The Saddle Rd, which is acting as a state highway with the Manawatū Gorge route closed, will now have a 60km/h speed limit imposed from Ashhurst to the Mangaatua Stream on the Woodville side.

The NZ Transport Agency has set new permanent speed limits for Saddle Road/Oxford Rd/Woodlands Rd and State Highway 3, one of the main bypass routes for the closed State Highway 3 Manawatū Gorge.

Due to the heavy increase in traffic on the route following the closure of the gorge and the subsequent rise in crashes, emergency speed limits were put in place in January 2018.

Those speed limits expired last week, requiring permanent speed limits to be set.
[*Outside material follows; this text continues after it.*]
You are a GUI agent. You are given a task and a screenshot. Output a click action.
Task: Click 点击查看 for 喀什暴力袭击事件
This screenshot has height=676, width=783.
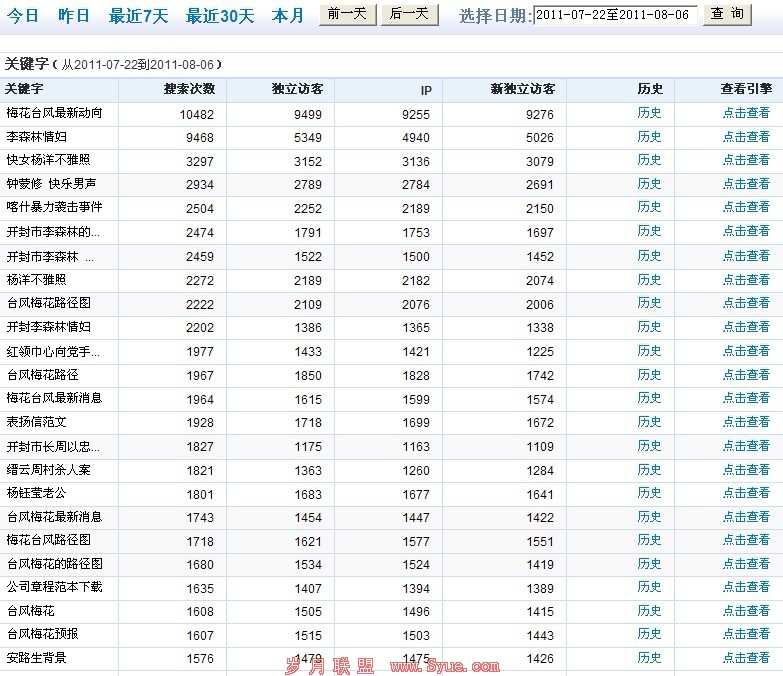746,207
Now the permanent speed limits in place are 80km/h for State Highway 3 from Woodville to Woodlands Rd, Woodlands and Oxford Roads and Saddle Rd from Hope Rd to Mangaatua Stream and 60km/h on the Saddle Rd.


"A consistent 60 kilometres per hour speed limit will reduce driver mistakes and their consequences on the Saddle Rd hill," NZTA director of safety and environment Harry Wilson said.

"No crash resulting in death or serious injury is acceptable, so it's important we take every opportunity to address the risk. Fewer crashes will also mean fewer closures, which will increase the reliability of this important route."

Since the closure of the gorge in April 2017, traffic volumes on Saddle Rd have increased from 150 to 5100 vehicles a day. Crashes have increased by 88 per cent, including one fatal and two serious crashes.

"The increase in traffic and crashes, along with the narrow and windy nature of the road, means 60km/h is the only safe and appropriate speed for Saddle Rd. This is in line with the speeds people currently travel along the road," Wilson said.

"These permanent speed limits will only increase travel times by approximately 51 seconds across the 16km route, but it will help make sure people get where they are going safely."

The setting of the permanent speed limits follows engagement with the Police, AA and the Road Transport Forum, and consultation with the public, with the public asking NZTA to consider more and longer passing lanes and slow vehicle bays along the saddle, with improved signage and more safety improvements.

But Tararua District councillor Alison Franklin isn't convinced the 60km/h limit is necessary.

"This is a ridiculous proposal when you consider that the Remutaka Hill road is 100km/h all the way," she posted on Facebook.

"This district is struggling enough with the closure of the Gorge without NZTA making it even less attractive for motorists to use this route."

However, Dannevirke's Jared Mulinder agrees with the 60km/h speed limit.

"If it's a known 60km/h road then people won't get impatient behind those doing that - which is the speed for most of the journey currently anyway. Motorists thinking they can be going 80km/h just causes frustration and rash passing manoeuvres," he said.

The proposed new route across the Ruahine Ranges is progressing, with construction expected to get under way in 2020 and be completed in 2024.

"Because the replacement route will not be built for five years, we need to make this bypass route safer now. The lower permanent speed limits we have set is one way we can do that," Wilson said.